By primitive calculator, I really mean a type of scripting that can only calculated by adding, subtracting, multiplying, and dividing numbers that can be either negative or positive but not a decimal.
With the script, I can't just input an equation. I will have to write out each step manually. Thankfully it shouldn't too hard (planning to do exponents by making it multiply itself recursively).
As an example equation, I have $1-(1-0.50)^{1.5\cdot1.5\cdot1.3}$
(For context, it's the equation Pokemon Go uses to calculate whether a pokemon will be caught or not- modified a bit so that it fits what I am trying to do. Contains Base Capture Rate and Throw, Ball, and Berry modifiers. https://bulbapedia.bulbagarden.net/wiki/Catch_rate_(GO))
At first, I thought I could just multiply everything by 100 to make them all whole and then divide it by 100 after but the issue that I found was that it does not work well with exponents.
With experimenting, I found that something like $100-\frac{(100-50)^\frac{(15*15*13)}{1000}}{10000}$ works, but sometimes it gives me numbers way over 100 when the goal of the equation is to get a number between 1 and 100.

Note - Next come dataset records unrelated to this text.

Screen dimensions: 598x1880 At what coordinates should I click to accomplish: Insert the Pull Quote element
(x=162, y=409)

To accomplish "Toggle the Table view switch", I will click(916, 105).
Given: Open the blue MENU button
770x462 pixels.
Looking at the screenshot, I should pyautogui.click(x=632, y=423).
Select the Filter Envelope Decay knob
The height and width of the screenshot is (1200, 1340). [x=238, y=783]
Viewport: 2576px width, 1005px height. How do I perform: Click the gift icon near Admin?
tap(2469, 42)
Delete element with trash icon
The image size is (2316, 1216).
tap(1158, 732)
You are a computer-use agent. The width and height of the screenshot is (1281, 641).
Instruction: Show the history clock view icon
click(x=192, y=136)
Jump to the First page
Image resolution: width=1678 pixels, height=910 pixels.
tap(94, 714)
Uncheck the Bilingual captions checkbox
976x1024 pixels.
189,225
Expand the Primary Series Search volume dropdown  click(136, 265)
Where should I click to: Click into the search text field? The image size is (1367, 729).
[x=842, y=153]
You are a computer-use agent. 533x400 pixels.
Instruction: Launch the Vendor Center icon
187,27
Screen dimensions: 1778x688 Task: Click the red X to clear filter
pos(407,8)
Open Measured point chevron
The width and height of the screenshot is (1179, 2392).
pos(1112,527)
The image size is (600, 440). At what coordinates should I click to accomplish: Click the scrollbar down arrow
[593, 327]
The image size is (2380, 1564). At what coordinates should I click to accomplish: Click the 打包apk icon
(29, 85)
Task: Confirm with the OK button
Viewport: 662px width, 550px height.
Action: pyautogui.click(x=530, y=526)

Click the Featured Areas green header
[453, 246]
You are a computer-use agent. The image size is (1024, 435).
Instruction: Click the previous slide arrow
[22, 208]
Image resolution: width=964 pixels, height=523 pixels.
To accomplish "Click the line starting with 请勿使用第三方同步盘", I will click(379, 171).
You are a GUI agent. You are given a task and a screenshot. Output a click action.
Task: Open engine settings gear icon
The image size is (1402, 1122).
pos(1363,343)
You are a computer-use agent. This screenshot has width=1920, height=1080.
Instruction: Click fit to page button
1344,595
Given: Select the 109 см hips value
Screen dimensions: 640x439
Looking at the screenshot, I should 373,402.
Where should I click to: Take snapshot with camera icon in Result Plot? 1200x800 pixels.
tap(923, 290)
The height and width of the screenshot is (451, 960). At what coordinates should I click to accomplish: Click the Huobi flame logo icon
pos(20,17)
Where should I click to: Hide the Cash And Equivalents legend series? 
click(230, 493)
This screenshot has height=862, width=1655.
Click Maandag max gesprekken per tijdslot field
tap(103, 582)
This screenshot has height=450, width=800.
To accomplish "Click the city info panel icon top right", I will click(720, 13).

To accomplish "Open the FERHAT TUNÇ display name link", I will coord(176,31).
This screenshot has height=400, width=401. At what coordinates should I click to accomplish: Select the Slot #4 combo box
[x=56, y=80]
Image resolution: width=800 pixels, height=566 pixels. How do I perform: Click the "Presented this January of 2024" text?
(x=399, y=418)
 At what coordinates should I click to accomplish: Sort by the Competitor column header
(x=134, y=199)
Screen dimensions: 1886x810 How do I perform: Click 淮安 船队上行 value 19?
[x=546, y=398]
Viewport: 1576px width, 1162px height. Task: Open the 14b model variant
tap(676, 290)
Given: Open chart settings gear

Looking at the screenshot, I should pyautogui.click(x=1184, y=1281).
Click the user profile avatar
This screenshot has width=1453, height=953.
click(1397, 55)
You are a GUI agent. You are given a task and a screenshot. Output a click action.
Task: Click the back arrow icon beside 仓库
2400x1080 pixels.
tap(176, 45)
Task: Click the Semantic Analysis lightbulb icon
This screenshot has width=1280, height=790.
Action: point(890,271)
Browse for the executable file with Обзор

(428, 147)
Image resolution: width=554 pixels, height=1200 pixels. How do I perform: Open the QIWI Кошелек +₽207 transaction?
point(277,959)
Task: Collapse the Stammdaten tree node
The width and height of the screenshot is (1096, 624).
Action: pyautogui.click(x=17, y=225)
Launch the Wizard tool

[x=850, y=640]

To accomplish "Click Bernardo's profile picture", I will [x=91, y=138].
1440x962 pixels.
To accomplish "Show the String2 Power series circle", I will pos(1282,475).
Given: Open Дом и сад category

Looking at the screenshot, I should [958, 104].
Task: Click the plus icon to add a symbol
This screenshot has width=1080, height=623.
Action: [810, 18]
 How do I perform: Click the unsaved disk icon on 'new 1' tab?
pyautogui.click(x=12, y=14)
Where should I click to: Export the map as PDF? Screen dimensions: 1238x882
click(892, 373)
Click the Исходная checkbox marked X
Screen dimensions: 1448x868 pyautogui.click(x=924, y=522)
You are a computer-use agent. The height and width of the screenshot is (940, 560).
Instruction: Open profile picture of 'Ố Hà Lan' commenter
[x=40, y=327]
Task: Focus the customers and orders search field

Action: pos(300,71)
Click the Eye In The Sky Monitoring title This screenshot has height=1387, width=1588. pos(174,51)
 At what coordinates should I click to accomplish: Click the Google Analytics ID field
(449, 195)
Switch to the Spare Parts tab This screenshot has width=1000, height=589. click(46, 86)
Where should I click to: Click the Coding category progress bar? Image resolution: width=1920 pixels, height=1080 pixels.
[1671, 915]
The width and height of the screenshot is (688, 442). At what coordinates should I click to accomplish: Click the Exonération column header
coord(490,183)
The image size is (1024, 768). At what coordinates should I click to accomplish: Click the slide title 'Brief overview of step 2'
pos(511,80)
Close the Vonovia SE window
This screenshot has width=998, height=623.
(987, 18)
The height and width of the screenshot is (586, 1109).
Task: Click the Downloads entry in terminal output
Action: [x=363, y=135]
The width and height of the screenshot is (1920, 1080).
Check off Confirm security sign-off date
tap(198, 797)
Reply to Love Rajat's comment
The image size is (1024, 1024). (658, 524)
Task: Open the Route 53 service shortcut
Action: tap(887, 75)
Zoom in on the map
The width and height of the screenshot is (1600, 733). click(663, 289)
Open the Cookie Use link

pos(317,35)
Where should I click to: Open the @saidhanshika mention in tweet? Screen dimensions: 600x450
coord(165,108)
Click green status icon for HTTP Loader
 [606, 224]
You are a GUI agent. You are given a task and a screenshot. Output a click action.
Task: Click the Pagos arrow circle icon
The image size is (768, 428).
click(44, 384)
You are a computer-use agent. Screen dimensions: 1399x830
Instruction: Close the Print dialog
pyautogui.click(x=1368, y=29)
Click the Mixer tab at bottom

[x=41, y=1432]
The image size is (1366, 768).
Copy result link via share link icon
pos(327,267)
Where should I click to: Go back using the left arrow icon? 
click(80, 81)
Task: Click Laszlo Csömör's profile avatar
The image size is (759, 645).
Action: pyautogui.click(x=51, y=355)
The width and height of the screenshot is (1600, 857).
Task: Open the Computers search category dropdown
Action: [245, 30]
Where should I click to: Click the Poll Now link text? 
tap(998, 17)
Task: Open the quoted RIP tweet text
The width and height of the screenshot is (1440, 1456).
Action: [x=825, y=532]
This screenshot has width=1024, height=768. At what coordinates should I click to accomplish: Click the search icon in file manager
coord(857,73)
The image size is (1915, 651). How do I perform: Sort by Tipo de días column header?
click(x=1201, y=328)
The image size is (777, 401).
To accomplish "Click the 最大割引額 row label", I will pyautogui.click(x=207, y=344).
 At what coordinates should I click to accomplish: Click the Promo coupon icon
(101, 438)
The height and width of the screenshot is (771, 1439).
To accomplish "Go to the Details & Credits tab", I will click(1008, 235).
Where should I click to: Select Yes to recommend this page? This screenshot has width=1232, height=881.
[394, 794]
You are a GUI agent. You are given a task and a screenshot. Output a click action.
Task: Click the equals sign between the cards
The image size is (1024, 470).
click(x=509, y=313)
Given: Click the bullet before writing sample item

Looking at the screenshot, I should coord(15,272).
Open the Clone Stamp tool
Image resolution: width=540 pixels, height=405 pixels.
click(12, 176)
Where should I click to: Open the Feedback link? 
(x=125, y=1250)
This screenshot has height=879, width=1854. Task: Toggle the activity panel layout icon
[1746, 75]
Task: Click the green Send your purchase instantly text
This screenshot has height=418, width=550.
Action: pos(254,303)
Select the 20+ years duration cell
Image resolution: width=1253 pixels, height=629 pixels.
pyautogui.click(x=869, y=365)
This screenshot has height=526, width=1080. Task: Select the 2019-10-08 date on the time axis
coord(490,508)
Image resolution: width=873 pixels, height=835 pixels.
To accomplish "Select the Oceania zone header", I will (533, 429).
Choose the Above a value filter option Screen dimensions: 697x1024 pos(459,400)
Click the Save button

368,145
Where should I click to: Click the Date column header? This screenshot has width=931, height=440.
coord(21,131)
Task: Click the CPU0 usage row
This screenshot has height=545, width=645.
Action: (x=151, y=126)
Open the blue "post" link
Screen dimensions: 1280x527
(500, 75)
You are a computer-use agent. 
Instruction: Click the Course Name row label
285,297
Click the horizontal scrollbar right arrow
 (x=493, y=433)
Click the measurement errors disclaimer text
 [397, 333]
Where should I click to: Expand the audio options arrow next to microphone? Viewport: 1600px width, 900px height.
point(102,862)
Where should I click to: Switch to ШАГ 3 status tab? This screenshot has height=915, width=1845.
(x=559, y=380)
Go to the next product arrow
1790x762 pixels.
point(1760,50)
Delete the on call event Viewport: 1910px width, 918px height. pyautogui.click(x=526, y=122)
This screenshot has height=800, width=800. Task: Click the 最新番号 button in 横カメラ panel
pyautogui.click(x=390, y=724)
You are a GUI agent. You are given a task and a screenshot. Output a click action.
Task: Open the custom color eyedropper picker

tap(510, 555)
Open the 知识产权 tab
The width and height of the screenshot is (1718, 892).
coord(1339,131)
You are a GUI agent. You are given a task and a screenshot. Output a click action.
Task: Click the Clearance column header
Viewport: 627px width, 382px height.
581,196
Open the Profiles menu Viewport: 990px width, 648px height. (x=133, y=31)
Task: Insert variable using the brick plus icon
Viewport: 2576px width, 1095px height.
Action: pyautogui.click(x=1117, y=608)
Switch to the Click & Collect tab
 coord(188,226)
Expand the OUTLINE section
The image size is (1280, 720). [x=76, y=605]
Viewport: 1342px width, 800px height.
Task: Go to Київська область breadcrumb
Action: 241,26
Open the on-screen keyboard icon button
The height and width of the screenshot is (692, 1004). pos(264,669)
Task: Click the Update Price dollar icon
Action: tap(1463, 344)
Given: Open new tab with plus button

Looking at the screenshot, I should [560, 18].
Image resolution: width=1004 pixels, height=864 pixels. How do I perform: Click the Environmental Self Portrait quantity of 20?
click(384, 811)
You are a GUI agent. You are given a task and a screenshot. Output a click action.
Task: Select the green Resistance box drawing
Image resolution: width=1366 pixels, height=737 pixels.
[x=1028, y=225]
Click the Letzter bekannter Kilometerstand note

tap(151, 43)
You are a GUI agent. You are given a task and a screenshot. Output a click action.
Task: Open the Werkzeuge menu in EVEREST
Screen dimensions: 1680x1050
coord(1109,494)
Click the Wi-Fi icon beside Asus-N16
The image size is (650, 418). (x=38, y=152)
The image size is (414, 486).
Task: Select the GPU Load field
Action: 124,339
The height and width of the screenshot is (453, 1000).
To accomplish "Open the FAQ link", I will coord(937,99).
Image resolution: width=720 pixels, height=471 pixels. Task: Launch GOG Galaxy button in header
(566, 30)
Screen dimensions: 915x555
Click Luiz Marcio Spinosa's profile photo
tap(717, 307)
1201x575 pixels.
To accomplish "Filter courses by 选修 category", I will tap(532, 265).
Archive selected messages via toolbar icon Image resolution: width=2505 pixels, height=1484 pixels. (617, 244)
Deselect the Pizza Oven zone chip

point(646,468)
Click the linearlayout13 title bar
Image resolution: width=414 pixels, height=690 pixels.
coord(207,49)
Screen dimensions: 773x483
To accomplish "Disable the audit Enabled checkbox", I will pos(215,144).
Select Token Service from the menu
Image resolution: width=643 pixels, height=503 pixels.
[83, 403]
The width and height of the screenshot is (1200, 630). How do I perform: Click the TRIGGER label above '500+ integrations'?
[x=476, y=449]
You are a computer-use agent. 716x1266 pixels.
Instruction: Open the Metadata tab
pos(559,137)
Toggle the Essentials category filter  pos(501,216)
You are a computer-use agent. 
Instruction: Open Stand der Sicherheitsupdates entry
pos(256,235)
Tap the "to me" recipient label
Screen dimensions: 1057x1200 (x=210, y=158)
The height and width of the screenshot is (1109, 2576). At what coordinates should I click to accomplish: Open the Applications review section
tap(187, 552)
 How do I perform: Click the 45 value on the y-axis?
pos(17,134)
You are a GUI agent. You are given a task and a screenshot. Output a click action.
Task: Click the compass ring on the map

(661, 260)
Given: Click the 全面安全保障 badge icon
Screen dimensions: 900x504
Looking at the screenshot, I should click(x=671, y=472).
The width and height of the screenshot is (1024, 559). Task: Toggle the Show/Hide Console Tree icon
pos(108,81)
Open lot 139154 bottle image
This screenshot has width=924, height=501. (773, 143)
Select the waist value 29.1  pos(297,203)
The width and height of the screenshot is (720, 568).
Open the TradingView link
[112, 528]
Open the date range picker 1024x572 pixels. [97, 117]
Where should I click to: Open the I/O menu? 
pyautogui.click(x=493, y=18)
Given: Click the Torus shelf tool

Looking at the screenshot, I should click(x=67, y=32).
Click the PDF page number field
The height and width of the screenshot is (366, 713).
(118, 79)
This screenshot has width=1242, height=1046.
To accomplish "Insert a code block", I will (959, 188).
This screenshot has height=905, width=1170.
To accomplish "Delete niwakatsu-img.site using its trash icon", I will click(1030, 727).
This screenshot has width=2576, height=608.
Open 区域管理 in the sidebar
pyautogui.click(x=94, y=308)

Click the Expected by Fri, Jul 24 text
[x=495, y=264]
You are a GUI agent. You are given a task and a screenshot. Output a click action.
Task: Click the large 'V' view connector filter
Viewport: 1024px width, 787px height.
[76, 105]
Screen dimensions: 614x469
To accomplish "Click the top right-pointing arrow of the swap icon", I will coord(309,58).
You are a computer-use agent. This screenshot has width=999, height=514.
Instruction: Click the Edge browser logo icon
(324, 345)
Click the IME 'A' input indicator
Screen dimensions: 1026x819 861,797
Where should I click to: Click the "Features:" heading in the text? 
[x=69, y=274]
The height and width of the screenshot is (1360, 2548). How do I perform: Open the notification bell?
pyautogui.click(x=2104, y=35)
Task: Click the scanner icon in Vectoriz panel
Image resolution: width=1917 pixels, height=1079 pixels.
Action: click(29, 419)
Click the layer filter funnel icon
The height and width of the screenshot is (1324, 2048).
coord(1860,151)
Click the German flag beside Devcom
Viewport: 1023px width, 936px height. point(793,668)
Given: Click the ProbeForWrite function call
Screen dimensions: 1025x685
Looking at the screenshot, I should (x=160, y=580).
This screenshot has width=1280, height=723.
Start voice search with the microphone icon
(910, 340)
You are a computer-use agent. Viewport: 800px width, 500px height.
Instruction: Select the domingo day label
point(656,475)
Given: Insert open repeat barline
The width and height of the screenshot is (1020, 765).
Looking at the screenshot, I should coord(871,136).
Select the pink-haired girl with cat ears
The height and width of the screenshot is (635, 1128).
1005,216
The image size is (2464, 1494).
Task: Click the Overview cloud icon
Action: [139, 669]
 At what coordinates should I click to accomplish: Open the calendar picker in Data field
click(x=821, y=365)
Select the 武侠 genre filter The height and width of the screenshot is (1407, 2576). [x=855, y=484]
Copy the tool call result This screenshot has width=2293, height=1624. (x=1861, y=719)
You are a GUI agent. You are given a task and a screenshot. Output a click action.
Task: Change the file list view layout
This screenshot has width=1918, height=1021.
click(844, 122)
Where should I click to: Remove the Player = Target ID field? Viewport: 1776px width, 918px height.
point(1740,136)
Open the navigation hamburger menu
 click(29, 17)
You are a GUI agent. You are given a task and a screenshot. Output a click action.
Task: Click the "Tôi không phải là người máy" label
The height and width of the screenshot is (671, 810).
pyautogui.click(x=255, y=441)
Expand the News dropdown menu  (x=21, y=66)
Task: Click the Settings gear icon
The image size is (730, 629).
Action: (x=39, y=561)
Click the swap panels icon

The way the script works is each line can compare two values, the second(source) affecting the first(target) depending on which operation you specify.
List of operations:
"+=" Addition: Add source's score to that of target
"-=" Subtraction: Subtract source's score from that of target
"*=" Multiplication: Set target's score to the product of target's and source's scores
"/=" (Integer) Division: Divide target's score by source's score, and use the result (rounded down) to set the target score.
"%=" Modulus: Divide target's score by source's score, and use the remainder to set the target score
"=" Assign: Set target's score to that of source
"<" Min: Set target's score to source's score only if source has the lesser score.
">" Max: Set target's score to source's score only if source has the greater score.
"><" Swaps target's and source's scores
Essentially I have been sticking to multiplying the exponent's values together and then I will recursively multiply the value that has the exponent by itself however many times the exponent is. But how can I do this while retaining the original equation's goal? Am I doing this all wrong and thinking too much when there's an easier way to do the same thing?